Methods: The effect exerted on the viability of C2BBe1 cells by 14 concentrations of PEGylated proteins previously obtained from the extra cellular secretome of B. adolescentis was measured 24 hours post exposure by the MTT method at 540 nm. Likewise, the tight junctions (TJ) integrity of polarized C2BBe1 cells cultured in Trans Well plates after exposure to five concentrations of PEGylated proteins was monitoring daily by measuring the Trans epithelial Electrical Resistance (TEER) for 3 days. Finally, the structural stability of TJ and cytoskeleton was evaluated by immune staining and colocalization of Occludin and F-actin proteins respectively, using confocal microscopy.

Results: It was observed that none of the concentrations of PEGylated proteins evaluated was able to reduce the viability of C2BBe1cells. In contrast, cell viability increased up to 124% compared with the control without treatment (100%). Likewise, it was observed that the TEER values did not have statistically significant differences between the treatments evaluated and the negative control. On the other hand, the PEGylated proteins did not produce structural changes in the TJ and cytoskeleton of polarized C2BBe1 cells. Interestingly, there was an apparent increase in the amount of occlude in that must be confirmed.
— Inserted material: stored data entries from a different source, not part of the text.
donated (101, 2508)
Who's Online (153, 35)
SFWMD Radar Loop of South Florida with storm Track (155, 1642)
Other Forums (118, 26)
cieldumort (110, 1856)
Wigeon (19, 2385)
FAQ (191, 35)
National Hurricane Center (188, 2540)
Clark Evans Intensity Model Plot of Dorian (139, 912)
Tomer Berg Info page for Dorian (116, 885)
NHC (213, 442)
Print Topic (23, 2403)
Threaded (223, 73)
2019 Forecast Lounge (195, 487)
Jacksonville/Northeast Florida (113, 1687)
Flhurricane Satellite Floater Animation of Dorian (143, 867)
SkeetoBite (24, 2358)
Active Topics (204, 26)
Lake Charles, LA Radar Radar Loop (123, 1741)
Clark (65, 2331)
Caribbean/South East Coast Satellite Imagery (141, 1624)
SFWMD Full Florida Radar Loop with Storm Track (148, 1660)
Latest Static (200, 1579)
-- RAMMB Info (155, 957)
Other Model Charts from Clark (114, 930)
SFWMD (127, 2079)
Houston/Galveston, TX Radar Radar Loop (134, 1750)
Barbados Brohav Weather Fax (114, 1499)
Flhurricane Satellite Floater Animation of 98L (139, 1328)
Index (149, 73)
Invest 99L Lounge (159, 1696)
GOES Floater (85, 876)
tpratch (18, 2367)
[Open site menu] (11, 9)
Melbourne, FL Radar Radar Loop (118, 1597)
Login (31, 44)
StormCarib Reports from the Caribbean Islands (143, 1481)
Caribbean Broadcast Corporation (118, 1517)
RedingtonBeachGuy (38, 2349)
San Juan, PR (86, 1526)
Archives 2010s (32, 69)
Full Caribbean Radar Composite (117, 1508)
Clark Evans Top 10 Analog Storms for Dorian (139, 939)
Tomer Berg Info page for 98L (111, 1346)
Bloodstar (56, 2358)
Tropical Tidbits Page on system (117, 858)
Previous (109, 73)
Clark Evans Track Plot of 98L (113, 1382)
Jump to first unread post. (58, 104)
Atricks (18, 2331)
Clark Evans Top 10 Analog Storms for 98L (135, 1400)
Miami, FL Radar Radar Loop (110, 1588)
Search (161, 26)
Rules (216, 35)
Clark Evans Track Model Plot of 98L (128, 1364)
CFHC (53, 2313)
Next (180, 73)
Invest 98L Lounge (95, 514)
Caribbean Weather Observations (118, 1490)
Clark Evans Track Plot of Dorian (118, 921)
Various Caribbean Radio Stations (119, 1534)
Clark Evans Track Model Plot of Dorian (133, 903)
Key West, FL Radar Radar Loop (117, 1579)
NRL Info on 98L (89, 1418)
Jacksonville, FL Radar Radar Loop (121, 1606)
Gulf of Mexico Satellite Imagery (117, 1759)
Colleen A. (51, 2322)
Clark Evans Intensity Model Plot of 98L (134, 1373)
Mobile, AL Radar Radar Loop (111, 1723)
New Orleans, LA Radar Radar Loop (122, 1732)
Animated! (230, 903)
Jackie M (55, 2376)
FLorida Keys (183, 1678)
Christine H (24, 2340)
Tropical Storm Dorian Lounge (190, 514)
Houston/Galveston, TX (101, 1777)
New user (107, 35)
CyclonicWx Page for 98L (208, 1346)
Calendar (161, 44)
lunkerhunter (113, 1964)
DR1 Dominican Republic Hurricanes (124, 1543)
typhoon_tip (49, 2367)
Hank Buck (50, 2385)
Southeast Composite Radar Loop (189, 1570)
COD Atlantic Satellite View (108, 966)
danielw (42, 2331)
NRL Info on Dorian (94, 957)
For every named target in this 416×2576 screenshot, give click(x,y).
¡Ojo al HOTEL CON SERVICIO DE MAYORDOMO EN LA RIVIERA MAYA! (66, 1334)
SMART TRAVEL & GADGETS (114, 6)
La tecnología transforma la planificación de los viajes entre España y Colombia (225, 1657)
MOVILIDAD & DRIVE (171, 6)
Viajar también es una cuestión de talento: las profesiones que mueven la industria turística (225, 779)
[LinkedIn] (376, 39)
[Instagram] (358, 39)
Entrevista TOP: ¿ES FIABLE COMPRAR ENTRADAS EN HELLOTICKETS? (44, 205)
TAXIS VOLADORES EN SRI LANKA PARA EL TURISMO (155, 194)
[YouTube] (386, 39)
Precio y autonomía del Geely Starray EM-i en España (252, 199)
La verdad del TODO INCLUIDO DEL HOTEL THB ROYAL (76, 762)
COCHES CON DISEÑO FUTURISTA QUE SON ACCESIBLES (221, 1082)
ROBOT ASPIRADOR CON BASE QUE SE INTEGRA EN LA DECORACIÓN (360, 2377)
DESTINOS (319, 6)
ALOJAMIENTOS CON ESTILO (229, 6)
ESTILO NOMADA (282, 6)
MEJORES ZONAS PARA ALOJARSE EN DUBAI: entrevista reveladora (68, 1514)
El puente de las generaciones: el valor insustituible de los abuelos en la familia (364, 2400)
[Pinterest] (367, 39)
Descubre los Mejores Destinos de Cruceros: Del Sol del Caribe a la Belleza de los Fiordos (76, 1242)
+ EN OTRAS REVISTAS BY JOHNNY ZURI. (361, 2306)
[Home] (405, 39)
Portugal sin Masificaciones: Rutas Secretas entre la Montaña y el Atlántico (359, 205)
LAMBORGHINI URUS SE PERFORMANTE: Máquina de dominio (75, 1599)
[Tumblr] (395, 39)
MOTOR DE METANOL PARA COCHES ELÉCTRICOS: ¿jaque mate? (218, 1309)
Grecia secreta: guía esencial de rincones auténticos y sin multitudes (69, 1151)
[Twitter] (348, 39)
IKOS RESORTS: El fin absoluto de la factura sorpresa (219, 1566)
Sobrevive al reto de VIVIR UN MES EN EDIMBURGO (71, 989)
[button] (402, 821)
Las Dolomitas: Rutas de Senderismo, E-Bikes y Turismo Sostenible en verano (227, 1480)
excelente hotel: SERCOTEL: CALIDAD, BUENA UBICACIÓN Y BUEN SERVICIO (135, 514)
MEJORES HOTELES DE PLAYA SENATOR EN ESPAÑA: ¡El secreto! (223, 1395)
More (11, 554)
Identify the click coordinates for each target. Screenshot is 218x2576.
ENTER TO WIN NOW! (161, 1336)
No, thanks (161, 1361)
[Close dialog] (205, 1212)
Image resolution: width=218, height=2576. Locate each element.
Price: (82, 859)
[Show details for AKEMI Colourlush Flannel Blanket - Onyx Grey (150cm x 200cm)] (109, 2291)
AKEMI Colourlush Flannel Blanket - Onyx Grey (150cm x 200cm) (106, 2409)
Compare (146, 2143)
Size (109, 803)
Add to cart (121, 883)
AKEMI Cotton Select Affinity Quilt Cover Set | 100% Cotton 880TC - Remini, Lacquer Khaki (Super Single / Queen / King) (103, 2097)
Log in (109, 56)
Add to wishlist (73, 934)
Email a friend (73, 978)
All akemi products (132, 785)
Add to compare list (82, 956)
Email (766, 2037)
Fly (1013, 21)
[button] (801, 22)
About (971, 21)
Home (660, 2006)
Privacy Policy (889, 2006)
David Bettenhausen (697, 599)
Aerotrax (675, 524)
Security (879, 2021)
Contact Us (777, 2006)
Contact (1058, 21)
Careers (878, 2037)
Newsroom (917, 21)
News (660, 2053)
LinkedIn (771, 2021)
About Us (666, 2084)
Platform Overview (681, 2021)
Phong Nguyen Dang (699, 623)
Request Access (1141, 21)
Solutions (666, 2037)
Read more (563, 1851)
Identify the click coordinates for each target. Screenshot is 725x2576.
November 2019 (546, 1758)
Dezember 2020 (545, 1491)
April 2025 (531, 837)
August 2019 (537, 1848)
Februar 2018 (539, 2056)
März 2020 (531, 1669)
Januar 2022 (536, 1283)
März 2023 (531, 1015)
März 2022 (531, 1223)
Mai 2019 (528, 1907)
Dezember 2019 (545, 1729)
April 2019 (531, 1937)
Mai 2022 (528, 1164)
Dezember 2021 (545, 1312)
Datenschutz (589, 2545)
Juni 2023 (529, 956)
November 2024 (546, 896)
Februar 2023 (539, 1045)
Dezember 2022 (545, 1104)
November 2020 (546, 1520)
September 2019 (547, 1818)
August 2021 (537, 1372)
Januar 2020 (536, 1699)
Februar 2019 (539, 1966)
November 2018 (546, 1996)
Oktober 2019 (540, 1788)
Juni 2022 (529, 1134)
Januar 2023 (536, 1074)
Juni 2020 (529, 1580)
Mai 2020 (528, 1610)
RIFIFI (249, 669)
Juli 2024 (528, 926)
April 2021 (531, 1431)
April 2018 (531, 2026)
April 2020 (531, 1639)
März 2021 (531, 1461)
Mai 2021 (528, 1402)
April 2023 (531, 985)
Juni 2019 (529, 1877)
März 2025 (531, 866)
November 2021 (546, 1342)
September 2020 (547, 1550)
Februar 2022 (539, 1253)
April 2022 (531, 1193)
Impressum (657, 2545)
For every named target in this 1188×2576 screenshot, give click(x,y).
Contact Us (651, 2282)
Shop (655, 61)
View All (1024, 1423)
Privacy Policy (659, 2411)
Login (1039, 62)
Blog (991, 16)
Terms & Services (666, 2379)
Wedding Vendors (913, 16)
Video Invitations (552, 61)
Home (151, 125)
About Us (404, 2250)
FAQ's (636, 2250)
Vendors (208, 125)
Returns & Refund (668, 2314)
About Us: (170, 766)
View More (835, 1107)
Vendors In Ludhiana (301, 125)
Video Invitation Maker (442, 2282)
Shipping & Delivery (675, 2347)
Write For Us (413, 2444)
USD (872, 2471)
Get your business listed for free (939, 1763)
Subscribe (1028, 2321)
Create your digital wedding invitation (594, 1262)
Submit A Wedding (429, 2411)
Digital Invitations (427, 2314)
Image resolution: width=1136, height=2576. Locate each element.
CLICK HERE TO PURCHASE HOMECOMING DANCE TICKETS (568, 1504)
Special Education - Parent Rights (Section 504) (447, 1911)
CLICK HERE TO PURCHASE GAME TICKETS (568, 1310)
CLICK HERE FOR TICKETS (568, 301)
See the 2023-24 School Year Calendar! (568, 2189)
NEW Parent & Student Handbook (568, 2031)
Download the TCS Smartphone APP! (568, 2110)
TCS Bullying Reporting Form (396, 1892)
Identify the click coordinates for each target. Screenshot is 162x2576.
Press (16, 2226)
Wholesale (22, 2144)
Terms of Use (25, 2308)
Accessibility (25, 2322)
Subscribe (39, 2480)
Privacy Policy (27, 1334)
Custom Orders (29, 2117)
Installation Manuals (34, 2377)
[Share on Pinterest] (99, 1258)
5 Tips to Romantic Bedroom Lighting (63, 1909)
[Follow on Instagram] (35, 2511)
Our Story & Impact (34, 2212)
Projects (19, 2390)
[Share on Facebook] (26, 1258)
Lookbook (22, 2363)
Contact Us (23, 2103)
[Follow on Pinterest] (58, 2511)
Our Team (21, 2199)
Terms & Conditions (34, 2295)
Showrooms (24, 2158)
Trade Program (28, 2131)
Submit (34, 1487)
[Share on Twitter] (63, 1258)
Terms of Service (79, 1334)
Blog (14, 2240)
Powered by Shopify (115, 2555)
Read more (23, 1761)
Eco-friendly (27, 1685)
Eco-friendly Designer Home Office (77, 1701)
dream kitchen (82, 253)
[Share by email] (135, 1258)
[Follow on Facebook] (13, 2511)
Conclusions: Anti-rotavirus PEGylated proteins obtained from the extracellular secretome of B. adolescentis do not affect the structural integrity of human intestinal C2BBe1 cells. This findings predict safety for in vivo tests.

Keywords: Bifidobacterium adolescentis, secretome proteins, Acute Diarrheal Disease, anti-rotavirus.

Biography:
Juan Carlos Ulloa Rubiano is a professor and Co-ordinator of Virology Laboratory, Faculty of Sciences of the Pontificia Universidad Javeriana, Bogotá, Colombia. Dr. Ulloa has worked in virology for 17 years, mainly with viruses that produce diarrhea (Astrovirus and Rotavirus) in infants under 5 years old. The projects in which he has been involved are related to molecular virology and antivirals development from diferent sources such as probiotics bacteria and medicinal plants. In addition to scientific publications, in 2017 he patented a bioactive antiviral fraction from a medicinal plant.